Когда много лет спустя я приехал в поселок моего детства, то ни лужи, ни нашего дома там уже не было. Место, где когда-то находился «мой океан», было забетонировано, и на этом квадрате бетона расположилась платная стоянка для автомобилей.
А еще много лет спустя, когда не себе, а своему сынишке уже, я впервые прочел роман Жюля Верна о «Наутилусе», «80 000 километров под водой», то убедился, насколько полнее, красочнее, таинственнее, чем в изложении про капитана Немо, были мои детские неясные предчувствия и фантазии.
Вообще сухость романа, написанного как научный отчет, поразила меня. (Видимо, определенные книги должны быть прочитаны в определенном возрасте.) И это было, пожалуй, единственное, что меня поразило в этом романе, который я так же, как и «Путешествие Гулливера…» Свифта, с трудом заставил себя дочитать до конца из-за присутствующей в этих романах скуки.
По-видимому, создавать свой фантастический мир гораздо интереснее, чем следовать за фантастической мыслью другого человека… Особенно когда смотришь на мир добрым взором ребенка.
Голос Кристины: «Шампанского в нумера!» – возвратил меня из детства в настоящее.

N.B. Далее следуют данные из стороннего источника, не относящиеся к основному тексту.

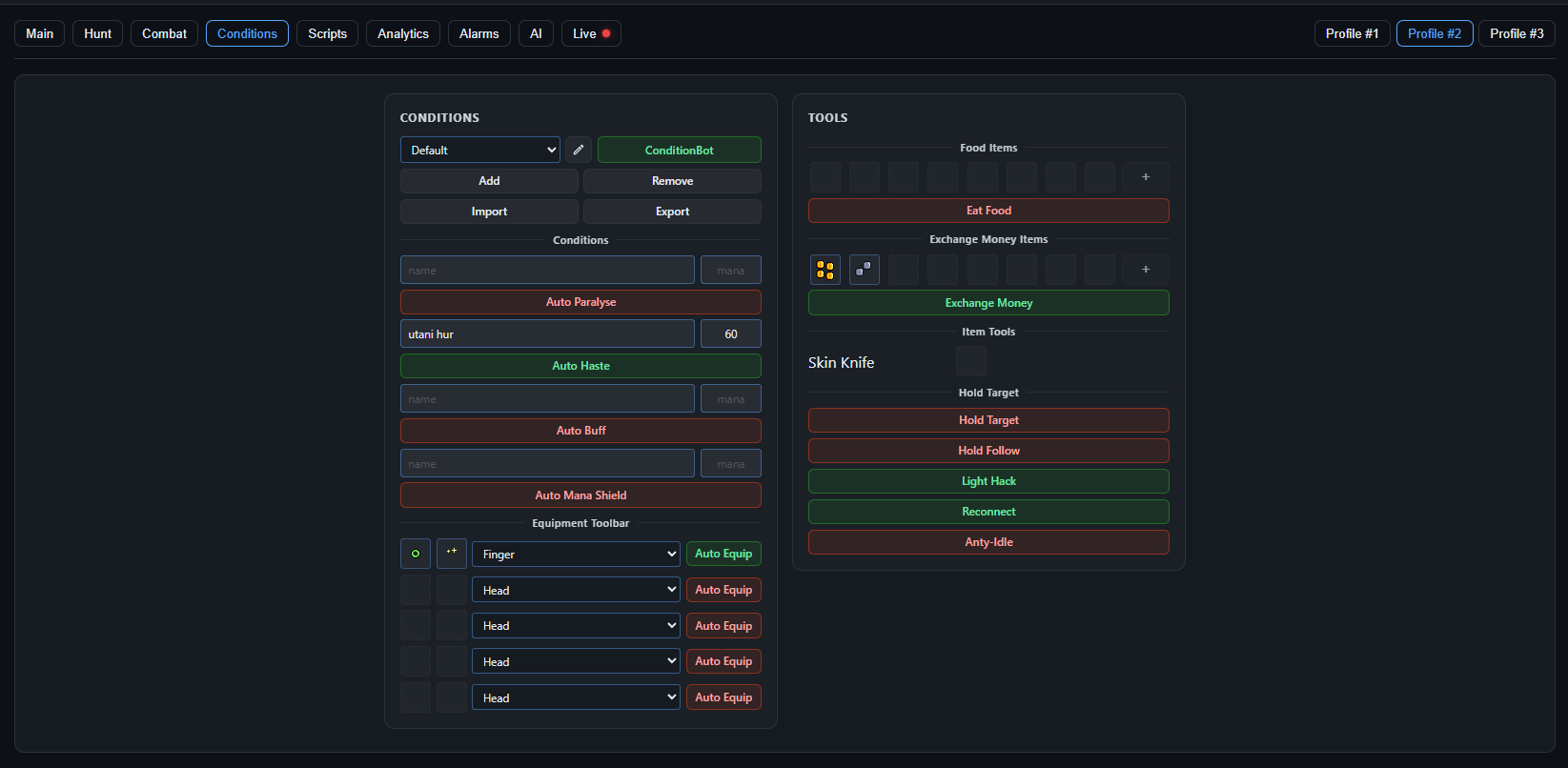Expand the Finger equipment slot dropdown
This screenshot has height=768, width=1568.
576,555
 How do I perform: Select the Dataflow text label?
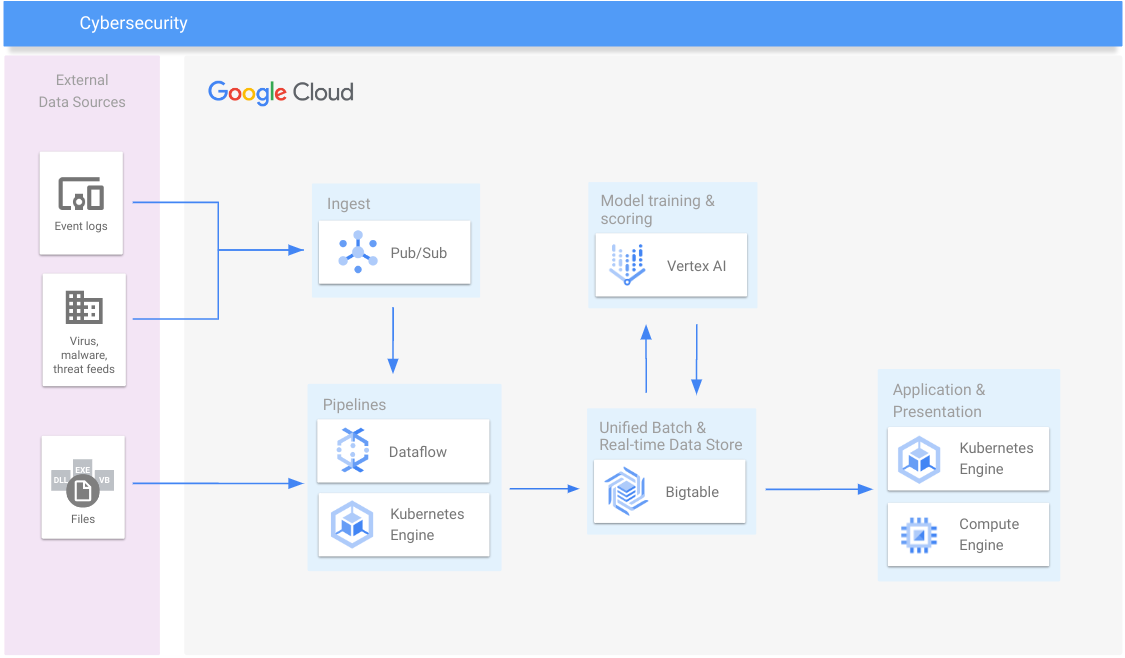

Пробка с резким хлопком вылетела из бутылки и, ударившись о потолок, упала на пол.
Алик разливал пенистое холодное шампанское по граненым стаканам (Фуризе он налил брусничного морса из кувшина), в которых тоже плескался свет свечей.
Не знаю, кого как, а меня после бани преследуют два чисто физиологических чувства (об остальном я уже говорил) – это жажда и голод.
Я залпом поэтому выпил свою порцию шампанского (в котором разрывались пузырьки воздуха, всплывавшие наверх), пить которое, особенно после бани, такое наслаждение!
Затем стакан брусничного морса. И только после этого, утолив первую жажду, начал есть.
Копченый омуль после шампанского был, по-моему, нисколько не хуже апельсина. Во всяком случае, какого-нибудь несочетания сих продуктов я не обнаружил.
Еда, как и шампанское, доставляла удовольствие. «“Они насладились едою…” – вспомнил я из Гомера. – Молодцы древние греки! Не просто ели, питались, получали необходимое количество калорий – они наслаждались едою!»
– Ну что, по рюмашке спиртяжки? – предложил Виктор мне и Алику, извлекая из ведра с водой, стоящего у его стула, фляжку. – Под горячее.
– По рюмашке можно, – ответил я. – Ибо сказал Парацельс: «Все – лекарство. И все – яд. Мера всему – цена».
Глоток спирта (а именно такие мельхиоровые рюмки – на один глоток – и были у Вити в комплекте с фляжкой) был не так приятен, как шампанское, и я подумал, скорее запивая его морсом, что, пожалуй, без этого я мог бы и обойтись.
Но когда теплая, расслабляющая волна, снимающая последние капли психологического напряжения наших сумасшедших дней, растеклась по всему телу, я, уже немного опьяневший, додумал: «Я могу без этого обойтись, но – не хочу… пока».
– Полезнее пройти путь жизни, чем всю вселенную, – вещал Кристине Виктор.
– Какой ты, Витюшка, прагматик, – отвечала она ему.
А жена Алика, которая как-то так и не приросла к нашей компании, ввернула ни с того ни с сего:
– Счастье в воздухе не вьется, а руками достается…
Свечи уже наполовину догорели. И были теперь не такими изящно-стройными, как вначале. Они казались мне усталыми, с оплывшим и застывшим бугорками по бокам свечей и подсвечнику парафином. Очертания этих бугорков почему-то напомнили раздутые тромбофлебитом вены, которые вдруг проявляются у некоторых женщин весной и летом, когда они начинают ходить с открытыми ногами.